Texte : Charles Labrie et collaboration de Danny Di Stefano

Un des volets du projet Cité-école consiste à structurer des activités tant pédagogiques que sportives dans nos 13 communautés (sports, remise des bulletins, bourses reconnaissance, bénévolat, articles dans les journaux communautaires). Cette année, l’enseignant de mathématique, entraîneur au soccer et membre du conseil sur la persévérance, la réussite et l’excellence scolaires, Danny Di Stefano, a mis sur pied un projet de mini-soccer destiné aux élèves des deux cycles du primaire. Je lui ai posé quelques questions à propos de cette activité prometteuse.

Les raisons qui sont à la source de ce projet novateur?
Il y en a plusieurs, oui! C’est d’abord un besoin qui émerge des communautés et de notre école secondaire. À la suite d’un sondage effectué dans trois villages de notre MRC, j’ai constaté que les parents, les jeunes et les directions d’écoles souhaitaient ce genre d’activités. Il faut également noter que les dirigeants souhaitaient faire bouger leur population et nous avons décidé de travailler ensemble afin d’atteindre nos objectifs respectifs. Il faut savoir que l’émergence du futsal partout en province dans les grands centres comme Sherbrooke amène le sport du soccer à un niveau supérieur. Il y a de plus en plus de programmes du futsal complémentaires au programme de soccer estival. Je pense au Mistral de Sherbrooke et au Club de soccer de Magog. Pour que nos équipes de Monarques restent compétitives, il faut que nous aussi, on aille de l’avant. On veut former ici, à partir du primaire, des athlètes capables de rivaliser dans les ligues scolaires avec le talent des écoles comptant un plus grand nombre d’élèves dans les grands centres. C’est sans oublier le plaisir qu’éprouvent les jeunes à apprendre les rudiments du soccer et pouvoir poursuivre lorsqu’ils sont rendus au secondaire à la Cité-école.

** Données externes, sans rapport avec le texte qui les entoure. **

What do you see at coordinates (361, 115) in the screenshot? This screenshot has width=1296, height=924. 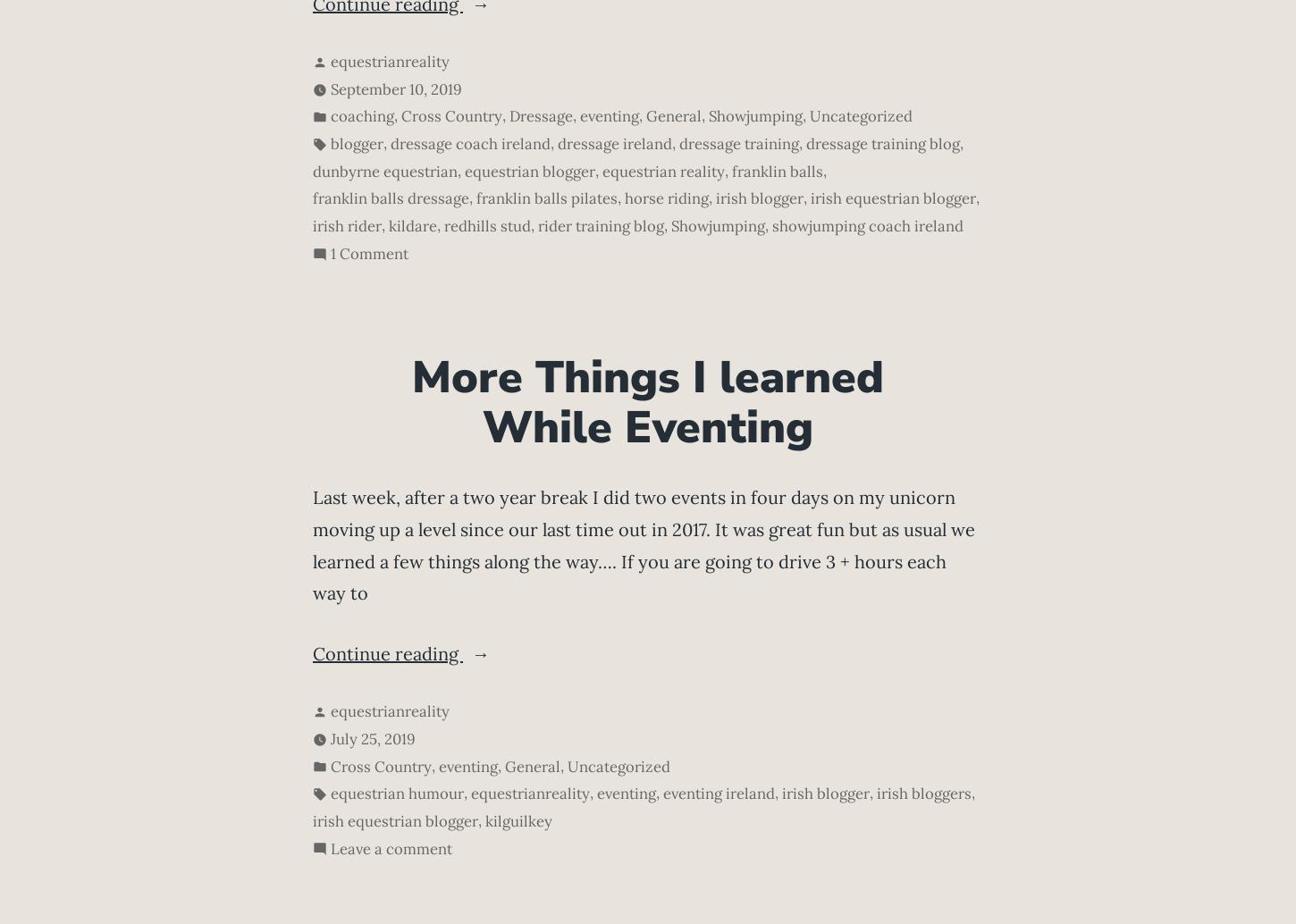 I see `'coaching'` at bounding box center [361, 115].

Concrètement, comment cela se vit-il cette année?
Question de réalisme et de coordination, le mini-soccer a été offert dans 3 villages seulement, choisis en fonction de notre capacité à trouver des jeunes animateurs motivés dans chacun des villages. Les trois écoles retenues sont : le Parchemin (East Angus) avec 35 participants répartis dans quatre groupes. Saint-Camille (Cookshire) avec 10 participants et Notre-Dame-du-Sacré-Cœur (Weedon) avec 15 participants. C’est un projet impliquant 60 participants et 8 animateurs. Chaque groupe a un calendrier et une journée de la semaine qui lui est propre. Le groupe s’entraîne 90 minutes par semaine, 18 fois dans l’année. Il y a également deux journées de tournoi amical entre les écoles sur journée pédagogique. Chaque enfant inscrit participe donc à 20 séances du futsal. Un cartable de planification est remis à chaque entraîneur. La séquence des thématiques doit être respectée, mais chaque groupe d’entraîneurs a l’autonomie d’adapter le choix des ateliers en fonction des capacités de son groupe.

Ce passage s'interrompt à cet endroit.